No, don’t get up. We’re doing this.

Look, The Macalope isn’t happy about it, either. It’s the day before Christmas. He’s got stuff to do. This is the time of year he switches from rapping while drunk to wrapping while drunk. But this is what we signed up for when we met in the trunk of that hollowed-out tree and took a blood oath during the Reign of the Dragoonai.

So… if you can’t do the time, don’t make a blood oath during the Reign of the Dragoonai. Everyone knows that.

It certainly wasn’t new this year but one item you could consistently count on not being included in product reviews was privacy. Reviewers would faithfully mention RAM, pixel density, camera resolution, foldability and mouth feel, but whether or not a vendor had an ounce of respect for your privacy was as neglected as Terrance Howard at an Marvel Cinematic Universe reunion.

Think about how much time reviewers spent in 2019 talking about 5G. It’s certainly worth covering, but unlike 5G, privacy is something everyone can use right now. And almost no one mentions it.

All year long we’ve heard reports of how police are routinely receiving video from Amazon Ring doorbells and the locations of Ring devices. And yet, it’s only as of last week as reports of a data leak of the personal information of over 3,000 Ring customers broke that the Wirecutter decided, eh, maybe these aren’t “the best” doorbell cameras. And the Wirecutter is a good review site!
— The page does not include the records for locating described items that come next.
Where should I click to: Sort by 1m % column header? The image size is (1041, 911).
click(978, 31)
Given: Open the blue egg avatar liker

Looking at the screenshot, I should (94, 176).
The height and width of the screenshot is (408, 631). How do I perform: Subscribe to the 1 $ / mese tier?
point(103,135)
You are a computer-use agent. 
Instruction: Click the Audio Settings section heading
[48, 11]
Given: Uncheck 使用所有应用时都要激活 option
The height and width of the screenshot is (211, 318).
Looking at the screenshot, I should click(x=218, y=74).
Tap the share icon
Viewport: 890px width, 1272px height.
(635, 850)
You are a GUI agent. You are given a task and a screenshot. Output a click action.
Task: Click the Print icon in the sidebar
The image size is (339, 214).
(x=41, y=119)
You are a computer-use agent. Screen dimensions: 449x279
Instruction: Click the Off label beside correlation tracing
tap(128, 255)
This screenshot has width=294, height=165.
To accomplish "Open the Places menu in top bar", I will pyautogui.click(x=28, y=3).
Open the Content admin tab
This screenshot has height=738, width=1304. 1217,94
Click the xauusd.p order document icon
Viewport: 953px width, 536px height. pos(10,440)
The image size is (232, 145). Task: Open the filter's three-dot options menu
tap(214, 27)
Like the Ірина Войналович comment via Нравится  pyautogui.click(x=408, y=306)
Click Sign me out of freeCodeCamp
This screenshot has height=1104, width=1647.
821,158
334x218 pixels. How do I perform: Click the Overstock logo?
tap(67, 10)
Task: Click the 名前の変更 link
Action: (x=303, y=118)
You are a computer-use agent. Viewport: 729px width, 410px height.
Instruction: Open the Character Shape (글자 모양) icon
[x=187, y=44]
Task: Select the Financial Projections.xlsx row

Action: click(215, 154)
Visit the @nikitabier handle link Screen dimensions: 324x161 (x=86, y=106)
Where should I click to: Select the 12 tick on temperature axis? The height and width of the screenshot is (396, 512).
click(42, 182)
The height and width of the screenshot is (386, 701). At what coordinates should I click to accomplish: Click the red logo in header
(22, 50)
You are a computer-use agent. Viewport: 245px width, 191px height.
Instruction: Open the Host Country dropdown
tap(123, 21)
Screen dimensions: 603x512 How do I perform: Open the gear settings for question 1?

Amazon is not, of course, the only offender. Don’t get The Macalope started on the Muppets shilling for Facebook Portal. They’re giving mythical creatures a bad name. Not that there aren’t a lot of mythical creatures giving mythical creatures a bad name. The Gorgon. The Kraken. Medusa. Freaking Mike.

Hate that guy.

Privacy is a feature. Personally, the horny one believes it’s a feature that should be included in every device. But, since it’s not, it should at least be evaluated so people can know what Faustian bargain they’re entering into when, oh, trying to protect their homes.

Apple, while better than most about protecting your privacy, is not perfect. It gave Siri recordings to contractors without even allowing users to opt out until this fall. So, while purchasing often comes down to which device is better, Apple needs to be held accountable, too.

It is easier to write reviews based on hardware specifications and easily identifiable feature sets than more nebulous concepts like privacy. But until product reviews include such detail, people are going to continue to make purchasing decisions without even knowing the consequences of their actions. And that’s a shame.